▸ **Work task**
Copy exactly, please, each line of the data below until the line that contains "Your phone (571, 675)" has been copied, beginning at the top.

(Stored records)
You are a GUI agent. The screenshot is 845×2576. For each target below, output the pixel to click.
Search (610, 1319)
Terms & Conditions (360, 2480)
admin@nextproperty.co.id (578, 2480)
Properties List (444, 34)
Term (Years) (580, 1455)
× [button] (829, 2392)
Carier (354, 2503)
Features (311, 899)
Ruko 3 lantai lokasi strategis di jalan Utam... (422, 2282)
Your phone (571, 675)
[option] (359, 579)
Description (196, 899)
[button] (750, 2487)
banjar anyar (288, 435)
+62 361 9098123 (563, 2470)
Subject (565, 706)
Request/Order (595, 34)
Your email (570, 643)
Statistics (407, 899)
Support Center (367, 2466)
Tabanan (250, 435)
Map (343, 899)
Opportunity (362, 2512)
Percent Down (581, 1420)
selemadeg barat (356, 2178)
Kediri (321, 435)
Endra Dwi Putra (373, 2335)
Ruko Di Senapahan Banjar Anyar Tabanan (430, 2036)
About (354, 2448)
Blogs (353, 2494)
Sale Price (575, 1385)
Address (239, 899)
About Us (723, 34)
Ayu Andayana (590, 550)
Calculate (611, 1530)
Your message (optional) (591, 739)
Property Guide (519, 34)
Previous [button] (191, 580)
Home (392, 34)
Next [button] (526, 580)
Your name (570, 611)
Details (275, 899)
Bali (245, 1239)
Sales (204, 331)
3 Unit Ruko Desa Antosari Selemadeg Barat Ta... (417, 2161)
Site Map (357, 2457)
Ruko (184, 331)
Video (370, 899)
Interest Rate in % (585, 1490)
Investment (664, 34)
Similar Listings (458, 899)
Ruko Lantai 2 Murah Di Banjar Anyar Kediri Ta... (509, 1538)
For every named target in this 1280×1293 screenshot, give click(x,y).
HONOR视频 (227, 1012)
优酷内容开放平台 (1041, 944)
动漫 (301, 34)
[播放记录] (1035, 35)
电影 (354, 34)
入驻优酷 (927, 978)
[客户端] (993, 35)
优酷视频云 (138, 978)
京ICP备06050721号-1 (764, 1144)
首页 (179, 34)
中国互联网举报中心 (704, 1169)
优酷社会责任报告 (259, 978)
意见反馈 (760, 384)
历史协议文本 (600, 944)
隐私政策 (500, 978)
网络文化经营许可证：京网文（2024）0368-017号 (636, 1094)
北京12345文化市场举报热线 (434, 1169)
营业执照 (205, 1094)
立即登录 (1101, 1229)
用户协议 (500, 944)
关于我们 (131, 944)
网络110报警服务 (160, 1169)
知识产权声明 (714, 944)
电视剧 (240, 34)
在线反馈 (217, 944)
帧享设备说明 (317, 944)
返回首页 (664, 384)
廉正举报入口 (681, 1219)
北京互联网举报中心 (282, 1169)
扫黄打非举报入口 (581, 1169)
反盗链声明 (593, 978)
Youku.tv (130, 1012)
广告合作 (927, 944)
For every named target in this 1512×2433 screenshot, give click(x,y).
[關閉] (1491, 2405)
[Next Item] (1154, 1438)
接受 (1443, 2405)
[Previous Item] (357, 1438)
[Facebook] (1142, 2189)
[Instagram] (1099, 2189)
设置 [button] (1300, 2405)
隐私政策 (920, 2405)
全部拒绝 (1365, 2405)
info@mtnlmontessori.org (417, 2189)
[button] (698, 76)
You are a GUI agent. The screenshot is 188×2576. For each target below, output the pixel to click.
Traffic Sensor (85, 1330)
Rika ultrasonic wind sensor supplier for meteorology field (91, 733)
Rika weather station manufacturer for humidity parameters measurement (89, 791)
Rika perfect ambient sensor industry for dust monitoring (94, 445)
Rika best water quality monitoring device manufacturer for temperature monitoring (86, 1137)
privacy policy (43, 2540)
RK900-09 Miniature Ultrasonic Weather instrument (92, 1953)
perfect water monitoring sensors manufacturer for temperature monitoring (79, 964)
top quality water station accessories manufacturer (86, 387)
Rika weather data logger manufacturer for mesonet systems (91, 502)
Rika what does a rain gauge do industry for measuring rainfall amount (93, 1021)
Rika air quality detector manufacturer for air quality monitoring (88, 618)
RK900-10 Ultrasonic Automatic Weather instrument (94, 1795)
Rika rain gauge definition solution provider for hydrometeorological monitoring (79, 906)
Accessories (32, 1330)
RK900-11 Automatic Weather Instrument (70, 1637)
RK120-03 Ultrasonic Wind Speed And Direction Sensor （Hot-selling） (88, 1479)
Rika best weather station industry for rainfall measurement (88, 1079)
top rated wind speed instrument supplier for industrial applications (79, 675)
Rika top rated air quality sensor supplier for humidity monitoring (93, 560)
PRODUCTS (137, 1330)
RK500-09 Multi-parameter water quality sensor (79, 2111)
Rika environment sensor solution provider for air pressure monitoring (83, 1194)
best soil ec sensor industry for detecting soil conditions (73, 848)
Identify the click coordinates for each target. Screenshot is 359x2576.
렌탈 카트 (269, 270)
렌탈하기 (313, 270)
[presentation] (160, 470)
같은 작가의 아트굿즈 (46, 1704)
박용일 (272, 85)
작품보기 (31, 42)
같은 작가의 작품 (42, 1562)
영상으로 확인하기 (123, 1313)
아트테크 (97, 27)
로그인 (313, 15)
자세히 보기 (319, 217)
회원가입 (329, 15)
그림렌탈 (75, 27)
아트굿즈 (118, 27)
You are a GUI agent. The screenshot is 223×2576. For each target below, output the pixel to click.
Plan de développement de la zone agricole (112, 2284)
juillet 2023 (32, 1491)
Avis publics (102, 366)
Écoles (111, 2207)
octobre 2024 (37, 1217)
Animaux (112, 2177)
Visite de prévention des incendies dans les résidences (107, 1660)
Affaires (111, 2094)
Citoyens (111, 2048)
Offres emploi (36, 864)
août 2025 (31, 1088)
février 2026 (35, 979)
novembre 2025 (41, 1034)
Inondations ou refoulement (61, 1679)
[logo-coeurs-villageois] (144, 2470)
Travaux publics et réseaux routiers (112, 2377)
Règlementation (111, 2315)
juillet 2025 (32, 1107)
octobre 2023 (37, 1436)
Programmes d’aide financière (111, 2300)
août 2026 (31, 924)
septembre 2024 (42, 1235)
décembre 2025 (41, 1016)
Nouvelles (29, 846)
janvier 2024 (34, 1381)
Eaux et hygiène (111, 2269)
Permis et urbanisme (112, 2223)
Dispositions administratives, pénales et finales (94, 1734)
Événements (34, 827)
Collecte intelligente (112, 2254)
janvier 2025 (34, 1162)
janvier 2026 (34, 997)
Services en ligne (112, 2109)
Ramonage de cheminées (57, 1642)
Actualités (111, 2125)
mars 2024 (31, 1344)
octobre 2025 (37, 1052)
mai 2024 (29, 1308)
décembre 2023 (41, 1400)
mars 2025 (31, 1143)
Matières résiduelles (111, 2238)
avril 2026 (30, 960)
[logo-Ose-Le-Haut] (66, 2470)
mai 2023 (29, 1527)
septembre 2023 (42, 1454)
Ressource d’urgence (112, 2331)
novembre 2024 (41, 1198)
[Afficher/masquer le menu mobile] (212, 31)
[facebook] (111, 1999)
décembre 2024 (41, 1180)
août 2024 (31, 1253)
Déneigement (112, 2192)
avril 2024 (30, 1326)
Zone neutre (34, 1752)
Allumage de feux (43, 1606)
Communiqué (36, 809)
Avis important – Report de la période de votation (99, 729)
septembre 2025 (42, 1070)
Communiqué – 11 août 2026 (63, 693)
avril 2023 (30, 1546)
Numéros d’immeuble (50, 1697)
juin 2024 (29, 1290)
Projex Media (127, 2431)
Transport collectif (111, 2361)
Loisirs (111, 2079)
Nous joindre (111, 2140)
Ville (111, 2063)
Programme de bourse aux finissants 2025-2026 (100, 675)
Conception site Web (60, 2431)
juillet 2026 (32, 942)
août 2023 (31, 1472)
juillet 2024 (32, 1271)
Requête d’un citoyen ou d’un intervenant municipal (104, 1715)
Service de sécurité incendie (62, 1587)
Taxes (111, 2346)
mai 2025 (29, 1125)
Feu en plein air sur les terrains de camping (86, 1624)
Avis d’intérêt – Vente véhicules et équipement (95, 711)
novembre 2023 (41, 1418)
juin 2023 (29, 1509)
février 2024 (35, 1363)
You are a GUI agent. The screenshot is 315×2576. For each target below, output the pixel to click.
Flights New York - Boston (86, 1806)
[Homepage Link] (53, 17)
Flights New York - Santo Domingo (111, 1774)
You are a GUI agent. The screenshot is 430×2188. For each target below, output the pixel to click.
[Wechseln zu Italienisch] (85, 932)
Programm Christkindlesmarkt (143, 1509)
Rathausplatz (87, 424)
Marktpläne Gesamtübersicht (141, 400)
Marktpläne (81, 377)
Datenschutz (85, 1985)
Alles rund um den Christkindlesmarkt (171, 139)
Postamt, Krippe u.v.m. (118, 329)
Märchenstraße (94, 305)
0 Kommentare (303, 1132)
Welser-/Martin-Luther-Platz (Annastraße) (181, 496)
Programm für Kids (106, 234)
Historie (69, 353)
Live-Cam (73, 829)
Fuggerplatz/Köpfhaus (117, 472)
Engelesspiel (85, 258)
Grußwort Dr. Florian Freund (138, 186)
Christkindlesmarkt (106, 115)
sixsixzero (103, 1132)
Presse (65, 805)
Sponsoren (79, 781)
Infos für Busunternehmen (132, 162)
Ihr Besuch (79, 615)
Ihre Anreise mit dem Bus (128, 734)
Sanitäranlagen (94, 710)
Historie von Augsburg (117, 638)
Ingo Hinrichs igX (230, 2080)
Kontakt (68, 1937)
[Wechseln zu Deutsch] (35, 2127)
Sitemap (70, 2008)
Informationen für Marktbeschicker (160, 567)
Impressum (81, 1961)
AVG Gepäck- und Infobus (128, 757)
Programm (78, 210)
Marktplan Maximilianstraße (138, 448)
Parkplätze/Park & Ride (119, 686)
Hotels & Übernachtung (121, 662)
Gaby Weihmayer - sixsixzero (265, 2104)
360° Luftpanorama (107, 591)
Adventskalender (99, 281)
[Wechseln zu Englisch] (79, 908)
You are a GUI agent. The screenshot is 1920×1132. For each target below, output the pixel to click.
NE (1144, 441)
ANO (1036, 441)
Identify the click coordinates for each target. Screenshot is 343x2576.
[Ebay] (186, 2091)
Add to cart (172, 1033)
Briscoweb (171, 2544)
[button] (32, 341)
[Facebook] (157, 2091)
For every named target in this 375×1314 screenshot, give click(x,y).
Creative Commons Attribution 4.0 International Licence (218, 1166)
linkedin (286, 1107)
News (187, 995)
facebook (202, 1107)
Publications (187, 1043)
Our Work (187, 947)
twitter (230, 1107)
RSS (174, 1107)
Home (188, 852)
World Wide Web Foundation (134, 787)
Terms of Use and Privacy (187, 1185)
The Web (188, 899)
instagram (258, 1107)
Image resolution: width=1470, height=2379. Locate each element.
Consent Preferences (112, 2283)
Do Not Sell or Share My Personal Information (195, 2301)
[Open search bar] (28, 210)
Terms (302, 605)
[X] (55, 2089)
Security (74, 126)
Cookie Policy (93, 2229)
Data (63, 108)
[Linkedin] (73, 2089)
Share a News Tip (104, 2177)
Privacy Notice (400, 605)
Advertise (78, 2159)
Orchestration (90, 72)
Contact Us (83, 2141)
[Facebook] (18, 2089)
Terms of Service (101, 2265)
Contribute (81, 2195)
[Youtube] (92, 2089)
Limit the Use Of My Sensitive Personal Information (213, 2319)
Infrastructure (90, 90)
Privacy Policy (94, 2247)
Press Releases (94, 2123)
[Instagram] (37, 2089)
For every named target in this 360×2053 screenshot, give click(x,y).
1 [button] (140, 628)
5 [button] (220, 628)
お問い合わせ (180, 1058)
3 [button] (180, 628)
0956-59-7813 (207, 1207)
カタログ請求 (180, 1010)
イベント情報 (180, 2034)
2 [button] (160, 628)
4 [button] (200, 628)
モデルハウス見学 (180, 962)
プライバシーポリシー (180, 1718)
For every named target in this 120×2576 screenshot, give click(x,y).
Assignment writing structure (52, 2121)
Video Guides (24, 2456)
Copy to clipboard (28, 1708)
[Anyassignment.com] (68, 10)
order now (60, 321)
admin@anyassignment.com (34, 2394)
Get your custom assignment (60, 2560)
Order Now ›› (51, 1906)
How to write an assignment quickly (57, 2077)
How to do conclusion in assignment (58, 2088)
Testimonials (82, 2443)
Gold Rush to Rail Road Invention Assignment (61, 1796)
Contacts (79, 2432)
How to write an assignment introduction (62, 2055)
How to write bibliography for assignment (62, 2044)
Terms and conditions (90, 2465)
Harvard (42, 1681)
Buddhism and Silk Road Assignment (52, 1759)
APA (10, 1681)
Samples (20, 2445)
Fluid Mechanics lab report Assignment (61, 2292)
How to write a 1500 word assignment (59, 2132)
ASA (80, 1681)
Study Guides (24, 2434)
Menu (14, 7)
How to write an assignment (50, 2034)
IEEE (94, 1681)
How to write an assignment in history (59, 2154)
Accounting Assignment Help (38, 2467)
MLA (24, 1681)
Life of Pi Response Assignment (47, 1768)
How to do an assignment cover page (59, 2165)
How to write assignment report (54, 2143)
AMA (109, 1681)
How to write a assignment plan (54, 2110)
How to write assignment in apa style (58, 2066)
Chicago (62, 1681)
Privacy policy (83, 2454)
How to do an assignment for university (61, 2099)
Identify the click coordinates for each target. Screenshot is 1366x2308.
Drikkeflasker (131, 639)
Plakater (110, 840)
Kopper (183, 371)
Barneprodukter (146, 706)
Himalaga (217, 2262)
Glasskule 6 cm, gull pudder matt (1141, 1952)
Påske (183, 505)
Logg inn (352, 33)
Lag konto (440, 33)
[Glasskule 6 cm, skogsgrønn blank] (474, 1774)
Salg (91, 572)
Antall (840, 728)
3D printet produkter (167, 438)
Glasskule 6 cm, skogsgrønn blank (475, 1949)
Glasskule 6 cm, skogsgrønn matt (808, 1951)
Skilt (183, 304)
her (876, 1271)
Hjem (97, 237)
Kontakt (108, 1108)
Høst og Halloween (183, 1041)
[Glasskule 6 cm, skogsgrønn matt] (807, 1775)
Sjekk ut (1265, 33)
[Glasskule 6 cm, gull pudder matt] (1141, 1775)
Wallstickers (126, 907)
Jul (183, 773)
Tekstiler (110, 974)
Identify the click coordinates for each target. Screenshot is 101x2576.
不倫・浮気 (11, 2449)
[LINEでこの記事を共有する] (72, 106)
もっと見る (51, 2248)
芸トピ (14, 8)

▸ **Answer**
You are a GUI agent. The screenshot is 845×2576. For each target below, output the pixel to click.
Search (610, 1319)
Terms & Conditions (360, 2480)
admin@nextproperty.co.id (578, 2480)
Properties List (444, 34)
Term (Years) (580, 1455)
× [button] (829, 2392)
Carier (354, 2503)
Features (311, 899)
Ruko 3 lantai lokasi strategis di jalan Utam... (422, 2282)
Your phone (571, 675)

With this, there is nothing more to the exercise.